- EXERCISE DETAILS:
The expected output is the data itself, duplicated in full.

---- DATASET CONTENT

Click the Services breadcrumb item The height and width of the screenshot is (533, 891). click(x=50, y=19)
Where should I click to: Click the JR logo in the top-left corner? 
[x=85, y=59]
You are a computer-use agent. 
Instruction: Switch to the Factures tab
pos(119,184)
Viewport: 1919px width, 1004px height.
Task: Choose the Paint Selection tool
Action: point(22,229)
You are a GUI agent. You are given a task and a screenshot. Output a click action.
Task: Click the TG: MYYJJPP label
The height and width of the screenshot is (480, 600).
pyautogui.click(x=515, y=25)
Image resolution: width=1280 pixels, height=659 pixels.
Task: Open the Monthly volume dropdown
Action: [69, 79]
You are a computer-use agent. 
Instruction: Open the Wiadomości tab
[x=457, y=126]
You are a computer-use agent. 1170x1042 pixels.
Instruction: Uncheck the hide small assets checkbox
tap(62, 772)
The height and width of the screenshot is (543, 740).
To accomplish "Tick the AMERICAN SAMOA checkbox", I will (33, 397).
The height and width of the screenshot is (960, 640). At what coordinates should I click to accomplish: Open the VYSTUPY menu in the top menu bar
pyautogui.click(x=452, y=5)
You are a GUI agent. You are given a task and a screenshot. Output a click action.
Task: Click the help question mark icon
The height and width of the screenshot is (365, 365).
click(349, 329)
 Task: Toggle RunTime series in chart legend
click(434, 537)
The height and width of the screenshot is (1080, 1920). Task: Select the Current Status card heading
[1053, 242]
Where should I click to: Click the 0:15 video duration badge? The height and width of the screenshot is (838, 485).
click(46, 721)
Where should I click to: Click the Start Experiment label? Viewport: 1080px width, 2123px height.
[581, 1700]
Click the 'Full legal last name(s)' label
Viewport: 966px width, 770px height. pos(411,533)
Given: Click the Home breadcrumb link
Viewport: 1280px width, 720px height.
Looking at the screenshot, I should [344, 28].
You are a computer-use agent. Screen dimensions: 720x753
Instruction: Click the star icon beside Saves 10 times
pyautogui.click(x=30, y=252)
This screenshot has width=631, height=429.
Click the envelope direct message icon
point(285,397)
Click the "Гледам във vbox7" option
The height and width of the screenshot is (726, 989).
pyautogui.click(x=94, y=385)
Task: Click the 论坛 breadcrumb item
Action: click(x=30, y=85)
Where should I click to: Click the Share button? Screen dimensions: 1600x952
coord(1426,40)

--------

- RESPONSE TO THE TASK:
Click the Services breadcrumb item The height and width of the screenshot is (533, 891). click(x=50, y=19)
Where should I click to: Click the JR logo in the top-left corner? 
[x=85, y=59]
You are a computer-use agent. 
Instruction: Switch to the Factures tab
pos(119,184)
Viewport: 1919px width, 1004px height.
Task: Choose the Paint Selection tool
Action: point(22,229)
You are a GUI agent. You are given a task and a screenshot. Output a click action.
Task: Click the TG: MYYJJPP label
The height and width of the screenshot is (480, 600).
pyautogui.click(x=515, y=25)
Image resolution: width=1280 pixels, height=659 pixels.
Task: Open the Monthly volume dropdown
Action: [69, 79]
You are a computer-use agent. 
Instruction: Open the Wiadomości tab
[x=457, y=126]
You are a computer-use agent. 1170x1042 pixels.
Instruction: Uncheck the hide small assets checkbox
tap(62, 772)
The height and width of the screenshot is (543, 740).
To accomplish "Tick the AMERICAN SAMOA checkbox", I will (33, 397).
The height and width of the screenshot is (960, 640). At what coordinates should I click to accomplish: Open the VYSTUPY menu in the top menu bar
pyautogui.click(x=452, y=5)
You are a GUI agent. You are given a task and a screenshot. Output a click action.
Task: Click the help question mark icon
The height and width of the screenshot is (365, 365).
click(349, 329)
 Task: Toggle RunTime series in chart legend
click(434, 537)
The height and width of the screenshot is (1080, 1920). Task: Select the Current Status card heading
[1053, 242]
Where should I click to: Click the 0:15 video duration badge? The height and width of the screenshot is (838, 485).
click(46, 721)
Where should I click to: Click the Start Experiment label? Viewport: 1080px width, 2123px height.
[581, 1700]
Click the 'Full legal last name(s)' label
Viewport: 966px width, 770px height. pos(411,533)
Given: Click the Home breadcrumb link
Viewport: 1280px width, 720px height.
Looking at the screenshot, I should [344, 28].
You are a computer-use agent. Screen dimensions: 720x753
Instruction: Click the star icon beside Saves 10 times
pyautogui.click(x=30, y=252)
This screenshot has width=631, height=429.
Click the envelope direct message icon
point(285,397)
Click the "Гледам във vbox7" option
The height and width of the screenshot is (726, 989).
pyautogui.click(x=94, y=385)
Task: Click the 论坛 breadcrumb item
Action: click(x=30, y=85)
Where should I click to: Click the Share button? Screen dimensions: 1600x952
coord(1426,40)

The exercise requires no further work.